Somebody said “art” and I thought they meant “Art-Art”.
So I just watched the premiere of Fear No Art Chicago on WTTW11. It is essentially the same thing as Metromix or 190 North – shallow human-interest features that showcase local businesses and entrepreneurs with a clever or creative twist. This is perfectly fine, but the big problem with Fear No Art is that it’s allegedly about “art” and opening up the audience’s perceptions and attitudes about what art can be. The pilot episode consists of a blues guitarist*, a fashion designer & a restaurant. These are all creative professions, but none of it is Art. There’s Art with an “A” Art and there’s “the arts”. Music is one of the arts. Fashion is more of an applied art, like graphic design. And then cooking, which I guess is “the culinary arts.”
Don’t mistake my position as being conservative, far from it. I posit that it is the show that’s conservative. The interests of the show are incredibly pedestrian, average and safe. To even graze the surface of challenging a general viewing audience’s “fears” about art would require a much more conversational and verbal discourse, think Check, Please! That would be ideal, since it engages an expert host with people from various backgrounds. But the format is the standard method of a host going out on the town and visiting friends, hearing some music, trying on some dresses and tasting some food.

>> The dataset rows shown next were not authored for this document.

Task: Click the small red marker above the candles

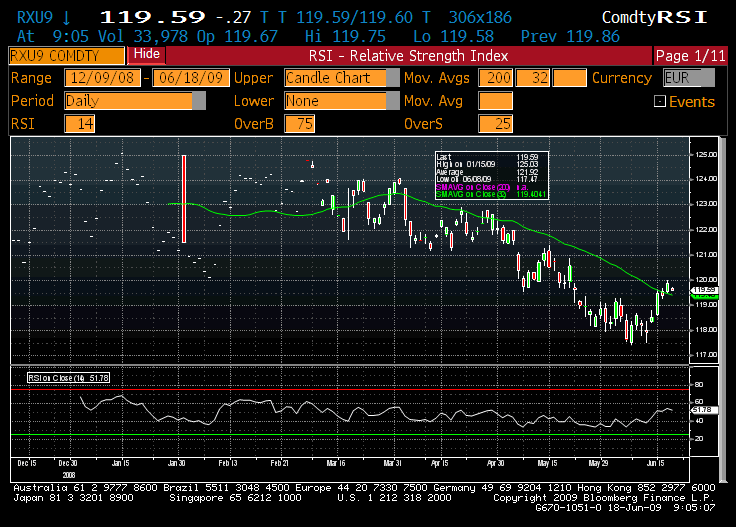Action: click(x=310, y=162)
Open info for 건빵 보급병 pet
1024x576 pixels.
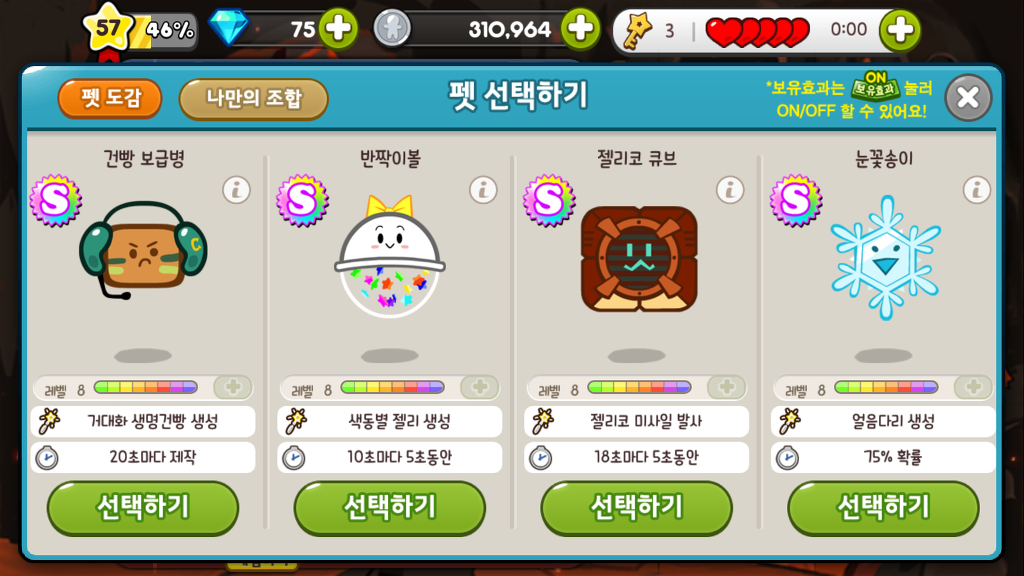point(236,191)
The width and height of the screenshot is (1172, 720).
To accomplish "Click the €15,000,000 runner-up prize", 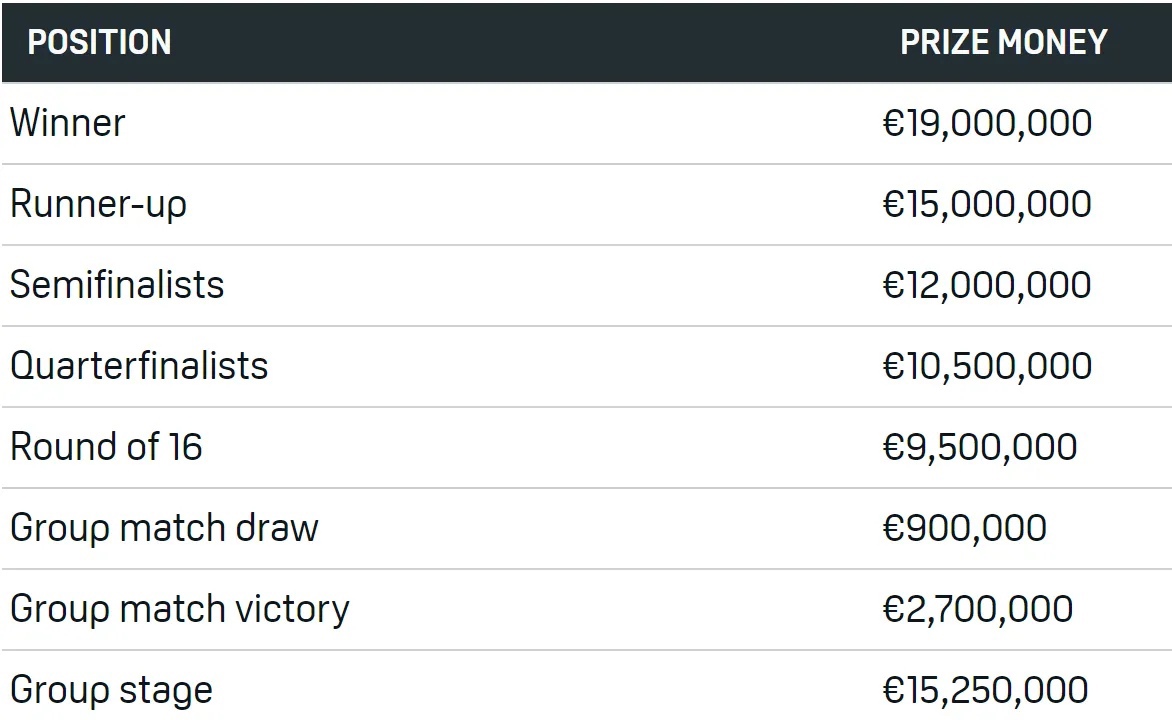I will point(987,204).
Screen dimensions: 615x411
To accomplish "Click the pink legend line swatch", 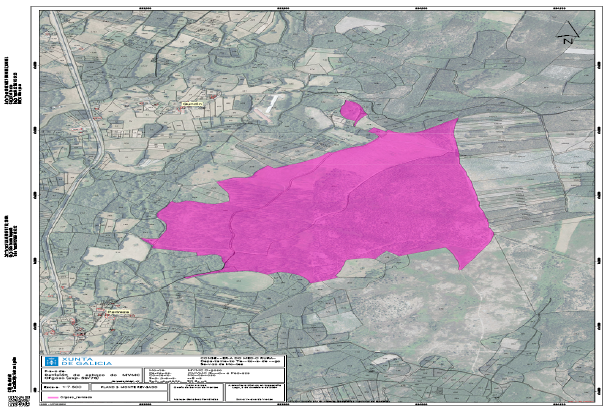I will pyautogui.click(x=53, y=397).
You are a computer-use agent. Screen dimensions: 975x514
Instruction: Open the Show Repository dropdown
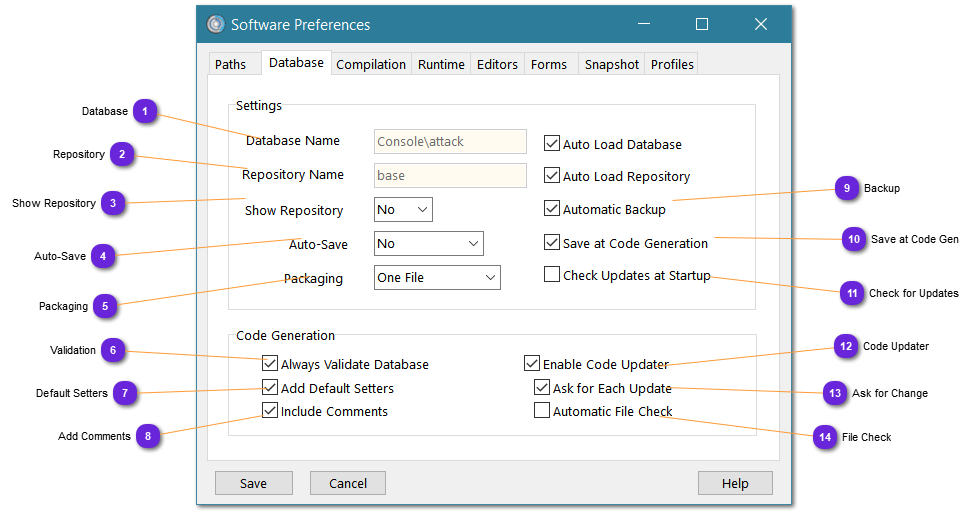(x=403, y=210)
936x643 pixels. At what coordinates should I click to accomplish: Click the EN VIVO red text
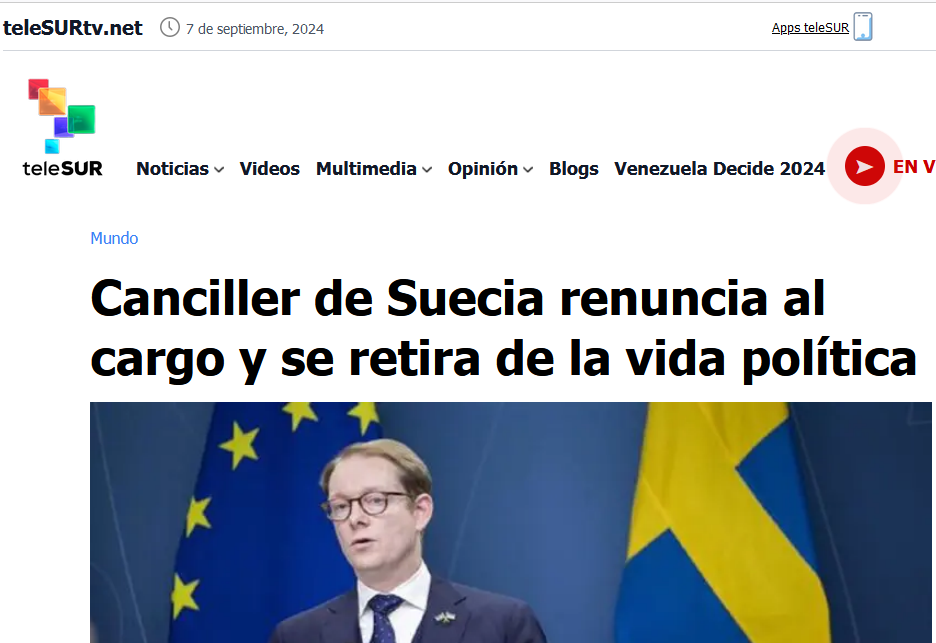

Banner promoting the MCA, Chicago photographed by R.L. Segal
When I first got the email, I thought it would be more along the lines of classics like Check, Please! or the well-researched productions about Chicago’s myriad histories Geoffrey Baer puts together. With it’s title I thought contemporary art content was a given, especially since it’s lifted from the Museum of Contemporary Art. I understand, and even applaud the idea of bringing attention to art practices beyond traditional painting or sculpture. But rather than going in an expansive direction, this show opts for the conventional. There is nothing fresh or new about covering things that already have plenty of representation in the media. And it is not as though this fashion designer is trying to be considered in an art context, or that the chefs are trying to be anything other than avant-garde cooks (if anything they are going for the “scientist in the kitchen” gimmick). But this is all moot because in no way does the show engage in any sort of discourse, let alone about art. Should I be mean? I’ll be mean. Here’s an example. It’s not that mean, it’s just some dialog from the segment at the restaurant:
Host: “So you see this as an artistic production?”
Chef: “Yes [… it’s] an open forum, an open canvas.”
And again, this light approach to interesting local creativity is fine, but not under the pretense of expanding cultural horizons or fostering open dialogue about challenging cultural production. But maybe I am taking this all much too seriously. Maybe it’s just a nice show about art-like things. While I don’t expect hardcore art theory from PBS and WTTW I do expect more than this.
The saddest bit of all is that the Richard H. Driehaus Foundation is one of the show’s lead sponsor. The Driehaus Foundation used to award Chicago’s most generous and prestigious prize for artists, going to one established and one emerging artist but discontinued it after 2008. Other lead sponsors of Fear No Art Chicago include the Chicago Fashion Foundation, Fashion Studies at Columbia College and Le Cordon Bleu colleges.
* I missed the first few minutes, so I don’t know if his paintings, which are, “abstract in nature; raw, organic, primitive, and completely original in [their] approach” were discussed or not.